YOUR OBJECTIVE: Copy the passage below about the Mecklenburg Resolves word for word, in full.

Even without television, telephones or telegraphs word spread quickly throughout the colonies about the fighting that took place between the British and Colonials at Lexington and Concord in April 1775. We love reminders of these “shots heard round the world,” but too frequently fail to recognize the equally significant event that occurred here in North Carolina.
The first formal declaration of American Independence took place on May 20, 1775, when the Mecklenburg Committee of Safety drafted the Mecklenburg Resolves. That document declared “all laws…derived from the Authority of the King or Parliament, as annulled and vacated,” going on to say that henceforth government “under the Great Continental Congress is invested with all legislative and executive Powers…and that no other Legislative or Executive does or can exist, at this Time, in any of these Colonies.”

DATASET:
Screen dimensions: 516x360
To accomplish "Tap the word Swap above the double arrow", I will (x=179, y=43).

...

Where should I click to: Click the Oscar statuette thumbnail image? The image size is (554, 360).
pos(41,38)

THE OUTPUT:
Even without television, telephones or telegraphs word spread quickly throughout the colonies about the fighting that took place between the British and Colonials at Lexington and Concord in April 1775. We love reminders of these “shots heard round the world,” but too frequently fail to recognize the equally significant event that occurred here in North Carolina.
The first formal declaration of American Independence took place on May 20, 1775, when the Mecklenburg Committee of Safety drafted the Mecklenburg Resolves. That document declared “all laws…derived from the Authority of the King or Parliament, as annulled and vacated,” going on to say that henceforth government “under the Great Continental Congress is invested with all legislative and executive Powers…and that no other Legislative or Executive does or can exist, at this Time, in any of these Colonies.”